Nicole Kassell directed this episode. She had also directed the show's pilot, which had been filmed and produced as a pickup evaluation for HBO prior to the season being given the greenlight. Because this episode and rest of the season used a different crew from the pilot, Kassell felt it was important that she direct it as well to help provide the necessary continuity of production between the two episodes.

The episode's title is a play on the title of Comanche Feats of Horsemanship, a painting by George Catlin, which is shown hanging in Judd's mansion during the episode. Like many of Catlin's works, the painting is seen in the 21st century as intrusive of the native American culture and to be carrying a colonialist tone with it. This has led some to consider the painting's inclusion to be a hint towards the revelation of the KKK outfit in Judd's closet.

The episode includes a full-frontal nude shot of one of the Phillips clones playing Doctor Manhattan, who was frequently shown nude in the limited series comic as well as with the film adaption. A body double was used for this shot instead of actor Tom Mison who plays Phillips. Showrunner Damon Lindelof said that he had expected to show a fully nude Doctor Manhattan at some point during the series.
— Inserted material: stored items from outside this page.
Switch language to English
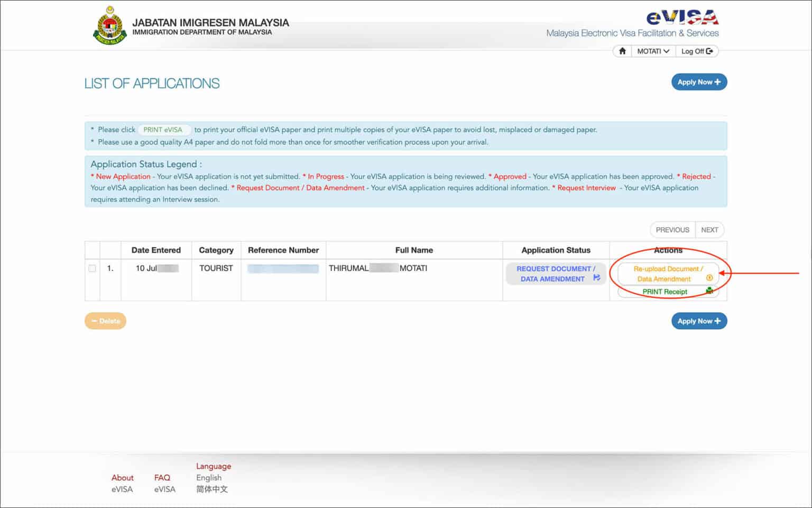This screenshot has height=508, width=812. (x=208, y=477)
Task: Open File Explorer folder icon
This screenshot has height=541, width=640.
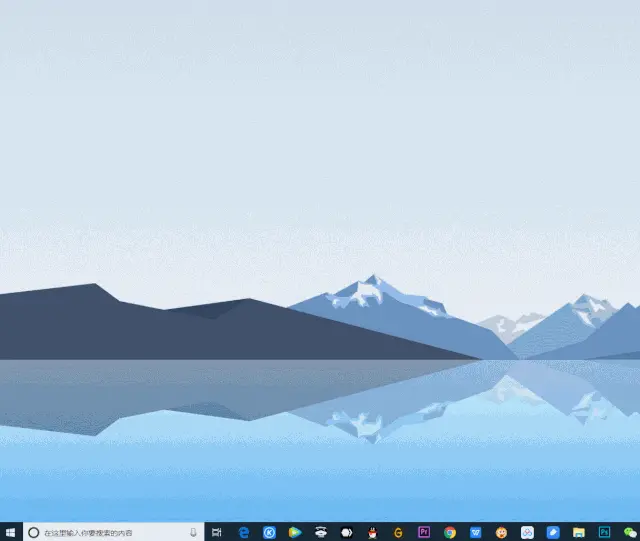Action: click(579, 532)
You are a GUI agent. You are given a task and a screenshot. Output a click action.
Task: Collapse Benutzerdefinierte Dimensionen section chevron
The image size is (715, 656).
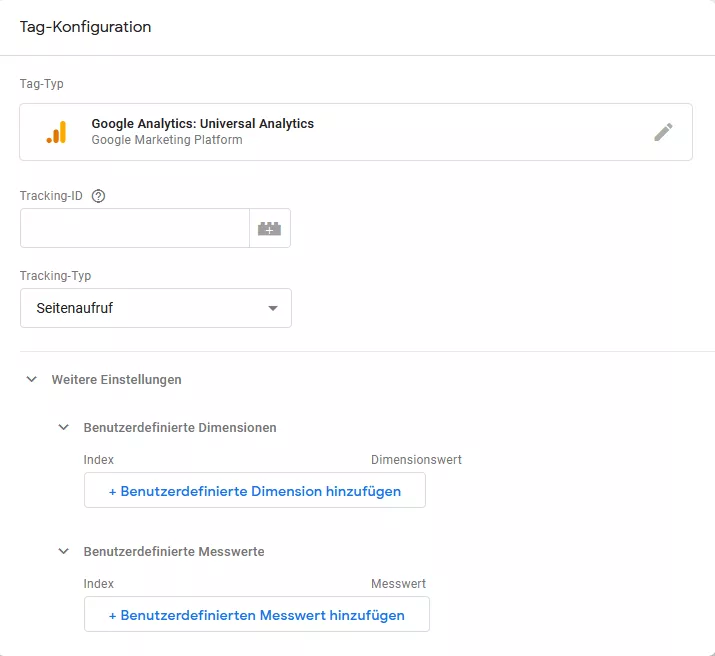(64, 427)
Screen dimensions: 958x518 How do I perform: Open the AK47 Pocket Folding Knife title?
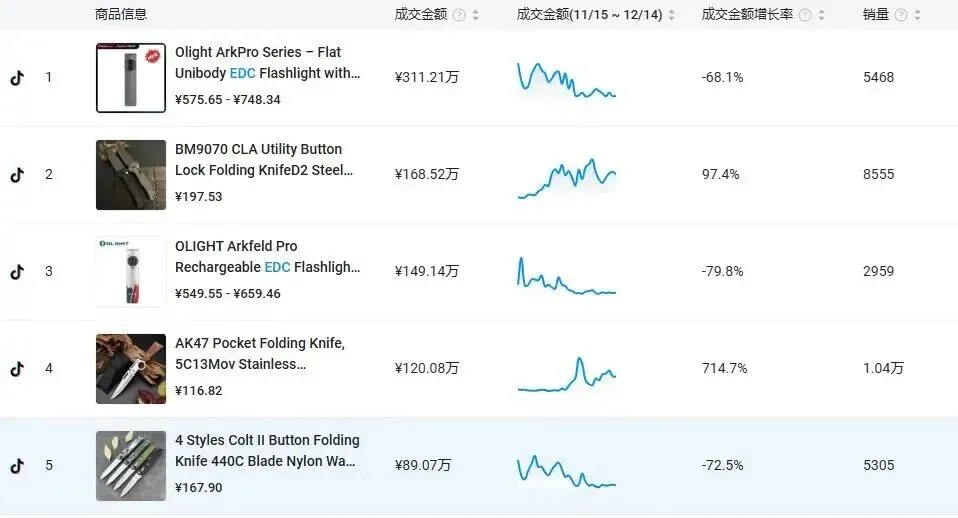pos(260,353)
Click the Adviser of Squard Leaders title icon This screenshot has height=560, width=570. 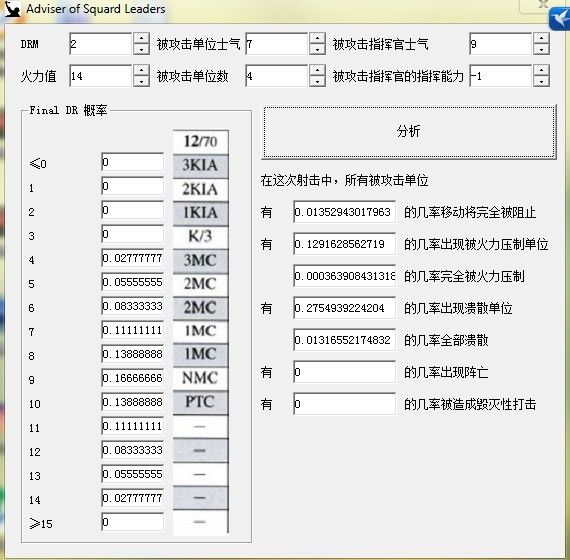[12, 9]
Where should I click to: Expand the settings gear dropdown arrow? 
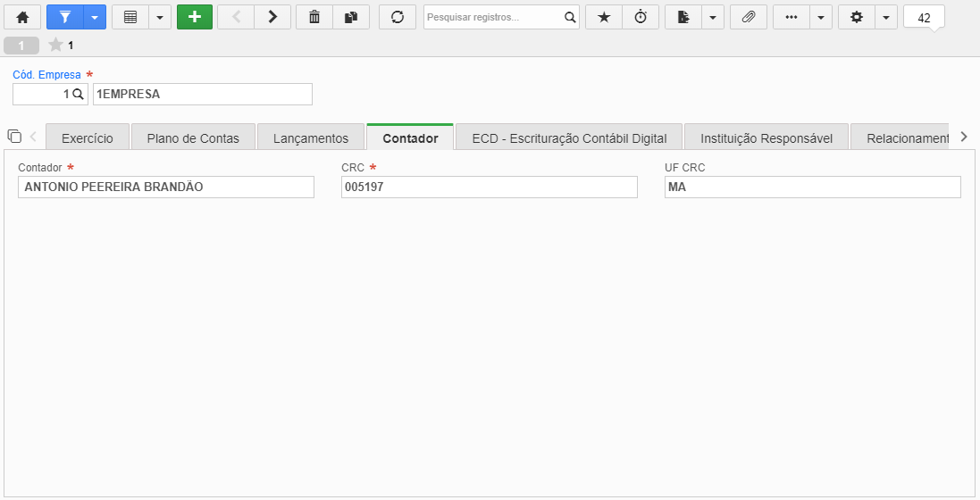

He said that the showing of Doctor Manhattan's blue penis was an iconic part of the limited series and film, and said that when his friends and associates heard he got the showrunner role, they had all asked him "Are we going to see a blue penis?" However, Lindelof considered to himself "Was there a way to do this with some degree of absurdity and comedy, while at the same time acknowledging the source material?", and came onto the idea of using the fictional play, The Watchmaker's Son, as an appropriate vehicle for this shot. The play itself was designed to be like a high-school play similar to the one in Rushmore, but using directing elements similar to a Wes Anderson film. According to Mison, he and Sara Vickers who plays Ms. Crookshanks purposely acted poorly for their on-stage roles in the play to keep up the element of poor quality.

==Reception==
===Critical===
At Rotten Tomatoes, the aggregate score for the episode is 7.4/10 from 34 reviews with a 95% rating. Its summary of the critical consensus is "Damon Lindelof and his team refuse to hold back as they continue to subvert expectations in the absolutely confounding, but positively riveting "Martial Feats of Comanche Horsemanship."

===Ratings===
An estimated 765,000 viewers watched "Martial Feats of Comanche Horesmanship" on its first broadcast night.